Choosing a Carat Weight

Buying a diamond involves thinking through a series of trade-offs. Some people value size more than color, and others value clarity more than either size or color. We find that he most important things to consider are personal taste, setting, budget, and finger size.

  • Personal Taste: Decide what trade-offs you want and which of the 4C's you value most.
  • Setting: Longer shaped diamonds such as pears and marquise diamonds can create larger appearances as the eyes of its admirers are drawn to the length of the diamond. A high-pronged setting or a slender ring can also create a very large appearance for the diamond. The sharp tipped shapes such as princess cuts, pears, and marquise diamonds, will often require a v-tipped prong to protect its corner that will make the diamond appear larger as the prong "frames" the appearance of the diamond in a more dramatic weigh than it does in other shapes.
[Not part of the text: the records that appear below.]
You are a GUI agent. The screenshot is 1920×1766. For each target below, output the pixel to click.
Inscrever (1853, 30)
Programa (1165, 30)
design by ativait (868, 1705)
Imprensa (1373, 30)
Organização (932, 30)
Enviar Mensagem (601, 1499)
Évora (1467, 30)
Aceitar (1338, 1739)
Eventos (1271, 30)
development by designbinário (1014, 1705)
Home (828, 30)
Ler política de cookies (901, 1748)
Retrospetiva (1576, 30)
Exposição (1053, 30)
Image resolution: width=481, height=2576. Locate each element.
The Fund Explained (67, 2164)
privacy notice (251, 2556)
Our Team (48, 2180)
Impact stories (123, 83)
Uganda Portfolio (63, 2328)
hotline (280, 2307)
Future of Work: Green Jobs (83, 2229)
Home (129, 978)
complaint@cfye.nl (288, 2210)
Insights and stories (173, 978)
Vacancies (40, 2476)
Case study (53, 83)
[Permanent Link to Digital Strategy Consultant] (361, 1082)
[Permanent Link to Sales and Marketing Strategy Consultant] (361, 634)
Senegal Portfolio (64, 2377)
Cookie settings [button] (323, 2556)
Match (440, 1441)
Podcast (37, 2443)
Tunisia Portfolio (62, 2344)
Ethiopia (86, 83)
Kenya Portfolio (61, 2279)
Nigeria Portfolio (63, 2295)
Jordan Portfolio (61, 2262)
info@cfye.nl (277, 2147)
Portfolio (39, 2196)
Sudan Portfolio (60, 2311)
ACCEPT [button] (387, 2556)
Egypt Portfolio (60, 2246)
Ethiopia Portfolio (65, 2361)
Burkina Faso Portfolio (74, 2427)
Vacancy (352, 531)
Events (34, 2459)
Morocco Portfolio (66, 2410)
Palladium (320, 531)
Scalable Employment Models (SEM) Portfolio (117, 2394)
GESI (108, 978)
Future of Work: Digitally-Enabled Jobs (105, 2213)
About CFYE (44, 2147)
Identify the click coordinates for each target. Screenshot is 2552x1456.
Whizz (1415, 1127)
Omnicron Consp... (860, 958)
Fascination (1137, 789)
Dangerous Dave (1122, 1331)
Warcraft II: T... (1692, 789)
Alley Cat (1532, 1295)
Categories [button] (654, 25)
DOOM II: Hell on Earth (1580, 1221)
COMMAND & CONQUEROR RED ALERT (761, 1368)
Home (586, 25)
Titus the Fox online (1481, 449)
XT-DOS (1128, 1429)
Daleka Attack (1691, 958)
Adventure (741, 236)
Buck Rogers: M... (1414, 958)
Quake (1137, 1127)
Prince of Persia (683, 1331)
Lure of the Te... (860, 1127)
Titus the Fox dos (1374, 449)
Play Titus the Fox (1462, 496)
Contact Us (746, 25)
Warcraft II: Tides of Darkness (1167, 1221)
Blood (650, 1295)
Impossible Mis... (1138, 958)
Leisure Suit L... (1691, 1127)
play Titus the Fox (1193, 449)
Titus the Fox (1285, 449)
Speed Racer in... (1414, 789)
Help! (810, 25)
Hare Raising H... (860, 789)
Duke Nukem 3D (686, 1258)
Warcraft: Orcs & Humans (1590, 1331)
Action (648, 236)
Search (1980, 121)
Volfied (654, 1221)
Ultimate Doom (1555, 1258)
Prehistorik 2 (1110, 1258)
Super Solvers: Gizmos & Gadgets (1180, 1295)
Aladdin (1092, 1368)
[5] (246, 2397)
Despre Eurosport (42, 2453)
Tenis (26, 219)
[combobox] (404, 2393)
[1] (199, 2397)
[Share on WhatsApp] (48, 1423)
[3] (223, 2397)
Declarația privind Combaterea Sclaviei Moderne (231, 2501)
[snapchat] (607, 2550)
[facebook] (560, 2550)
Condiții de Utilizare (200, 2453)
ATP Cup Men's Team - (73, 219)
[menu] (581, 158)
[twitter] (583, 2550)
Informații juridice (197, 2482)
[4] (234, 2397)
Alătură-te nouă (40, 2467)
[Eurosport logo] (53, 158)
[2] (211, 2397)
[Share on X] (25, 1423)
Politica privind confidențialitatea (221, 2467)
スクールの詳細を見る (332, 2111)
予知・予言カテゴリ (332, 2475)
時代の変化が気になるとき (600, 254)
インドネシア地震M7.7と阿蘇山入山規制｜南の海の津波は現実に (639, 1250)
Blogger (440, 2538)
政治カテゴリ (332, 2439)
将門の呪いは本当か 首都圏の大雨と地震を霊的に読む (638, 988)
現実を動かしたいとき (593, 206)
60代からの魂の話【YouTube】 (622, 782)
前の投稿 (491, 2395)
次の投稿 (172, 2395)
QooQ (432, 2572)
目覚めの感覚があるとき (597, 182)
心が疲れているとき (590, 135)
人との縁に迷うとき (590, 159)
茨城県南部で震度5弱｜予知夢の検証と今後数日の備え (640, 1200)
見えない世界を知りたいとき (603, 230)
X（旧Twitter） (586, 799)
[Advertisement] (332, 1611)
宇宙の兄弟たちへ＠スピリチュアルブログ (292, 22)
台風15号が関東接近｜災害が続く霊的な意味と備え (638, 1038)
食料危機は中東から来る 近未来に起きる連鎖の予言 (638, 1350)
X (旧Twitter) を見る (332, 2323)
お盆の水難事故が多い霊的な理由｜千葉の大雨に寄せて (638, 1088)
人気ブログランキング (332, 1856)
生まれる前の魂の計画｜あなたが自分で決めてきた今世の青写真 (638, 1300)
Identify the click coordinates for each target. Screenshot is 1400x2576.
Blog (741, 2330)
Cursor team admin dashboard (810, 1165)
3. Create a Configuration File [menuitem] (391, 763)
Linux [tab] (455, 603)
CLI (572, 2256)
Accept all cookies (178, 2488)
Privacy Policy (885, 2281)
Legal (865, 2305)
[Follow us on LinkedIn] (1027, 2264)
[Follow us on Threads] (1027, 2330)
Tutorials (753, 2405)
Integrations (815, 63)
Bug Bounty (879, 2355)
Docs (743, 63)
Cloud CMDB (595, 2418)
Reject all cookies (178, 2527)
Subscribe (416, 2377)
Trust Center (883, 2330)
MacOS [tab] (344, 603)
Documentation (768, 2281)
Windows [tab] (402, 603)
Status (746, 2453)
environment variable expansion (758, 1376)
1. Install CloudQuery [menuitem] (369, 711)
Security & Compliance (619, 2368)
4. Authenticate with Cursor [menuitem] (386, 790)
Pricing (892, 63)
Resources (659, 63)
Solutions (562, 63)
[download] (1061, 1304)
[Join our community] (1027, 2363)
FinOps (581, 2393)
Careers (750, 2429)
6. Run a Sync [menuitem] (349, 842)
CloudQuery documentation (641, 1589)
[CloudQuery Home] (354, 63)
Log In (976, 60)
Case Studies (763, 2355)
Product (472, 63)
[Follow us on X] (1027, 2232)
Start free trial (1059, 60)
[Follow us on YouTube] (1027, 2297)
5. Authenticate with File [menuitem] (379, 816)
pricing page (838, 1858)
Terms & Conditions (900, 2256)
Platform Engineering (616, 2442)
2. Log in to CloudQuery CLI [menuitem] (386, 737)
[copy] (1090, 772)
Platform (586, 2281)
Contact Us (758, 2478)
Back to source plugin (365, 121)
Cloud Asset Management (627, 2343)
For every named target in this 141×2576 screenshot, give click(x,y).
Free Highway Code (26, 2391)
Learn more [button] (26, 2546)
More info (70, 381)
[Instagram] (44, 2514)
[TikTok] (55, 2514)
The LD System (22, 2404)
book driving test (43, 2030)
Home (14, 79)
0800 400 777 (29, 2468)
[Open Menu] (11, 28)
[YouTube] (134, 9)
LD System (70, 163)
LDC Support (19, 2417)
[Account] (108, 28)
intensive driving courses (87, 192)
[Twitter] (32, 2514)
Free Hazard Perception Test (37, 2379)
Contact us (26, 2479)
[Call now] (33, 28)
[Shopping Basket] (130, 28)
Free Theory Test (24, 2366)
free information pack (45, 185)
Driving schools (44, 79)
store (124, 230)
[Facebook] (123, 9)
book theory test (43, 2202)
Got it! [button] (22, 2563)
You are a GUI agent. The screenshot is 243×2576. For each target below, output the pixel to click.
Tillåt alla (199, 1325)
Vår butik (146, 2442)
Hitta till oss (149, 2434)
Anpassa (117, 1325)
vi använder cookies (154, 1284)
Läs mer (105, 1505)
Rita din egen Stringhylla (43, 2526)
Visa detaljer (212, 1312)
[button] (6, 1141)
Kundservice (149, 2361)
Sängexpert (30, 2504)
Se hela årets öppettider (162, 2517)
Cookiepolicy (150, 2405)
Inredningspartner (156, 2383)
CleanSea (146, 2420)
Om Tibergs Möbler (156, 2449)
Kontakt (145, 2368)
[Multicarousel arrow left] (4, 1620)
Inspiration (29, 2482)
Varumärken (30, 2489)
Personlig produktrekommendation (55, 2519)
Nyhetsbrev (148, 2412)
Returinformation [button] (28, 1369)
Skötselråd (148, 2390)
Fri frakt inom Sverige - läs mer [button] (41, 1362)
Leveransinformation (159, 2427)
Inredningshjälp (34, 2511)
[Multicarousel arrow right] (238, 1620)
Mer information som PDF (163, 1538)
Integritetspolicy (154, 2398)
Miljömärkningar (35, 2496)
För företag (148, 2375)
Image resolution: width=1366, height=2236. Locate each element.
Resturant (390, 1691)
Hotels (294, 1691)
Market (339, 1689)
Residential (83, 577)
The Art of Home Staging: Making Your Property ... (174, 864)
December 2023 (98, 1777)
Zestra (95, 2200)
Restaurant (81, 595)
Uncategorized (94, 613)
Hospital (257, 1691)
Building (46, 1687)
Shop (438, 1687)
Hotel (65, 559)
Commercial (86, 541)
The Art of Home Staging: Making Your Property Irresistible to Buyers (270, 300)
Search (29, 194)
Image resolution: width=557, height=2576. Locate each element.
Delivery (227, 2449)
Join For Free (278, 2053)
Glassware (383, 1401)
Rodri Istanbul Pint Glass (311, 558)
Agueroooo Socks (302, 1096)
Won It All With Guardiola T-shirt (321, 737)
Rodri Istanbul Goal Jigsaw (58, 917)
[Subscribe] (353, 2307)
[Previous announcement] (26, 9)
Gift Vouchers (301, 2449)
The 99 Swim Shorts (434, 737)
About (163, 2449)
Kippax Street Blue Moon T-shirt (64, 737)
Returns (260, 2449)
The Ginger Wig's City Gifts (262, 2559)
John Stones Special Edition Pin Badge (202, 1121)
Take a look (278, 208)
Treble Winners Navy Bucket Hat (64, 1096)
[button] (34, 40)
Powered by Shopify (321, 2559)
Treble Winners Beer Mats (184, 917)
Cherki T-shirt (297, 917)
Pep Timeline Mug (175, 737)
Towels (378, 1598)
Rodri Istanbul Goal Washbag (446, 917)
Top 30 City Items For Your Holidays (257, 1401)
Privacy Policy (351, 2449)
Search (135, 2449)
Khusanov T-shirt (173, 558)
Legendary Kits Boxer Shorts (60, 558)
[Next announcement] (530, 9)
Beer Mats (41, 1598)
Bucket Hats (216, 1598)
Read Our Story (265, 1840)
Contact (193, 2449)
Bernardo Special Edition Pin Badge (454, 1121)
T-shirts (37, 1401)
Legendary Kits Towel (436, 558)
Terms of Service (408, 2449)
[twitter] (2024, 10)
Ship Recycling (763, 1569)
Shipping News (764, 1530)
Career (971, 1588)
  • Budget: Everyone has a budget and shopping for diamond many times involves maximizing your carat weight relative to that budget. Other times you can seek out a diamond that looks larger because of its cut quality, thereby enabling you to perhaps invest more in its color and clarity while reducing its actual carat weight.
  • Finger Size: The finger is the backdrop to the ring and its center diamond. A woman with slender, thin fingers will make a ring and the diamond that is on it appear larger than a woman whose finger size is larger.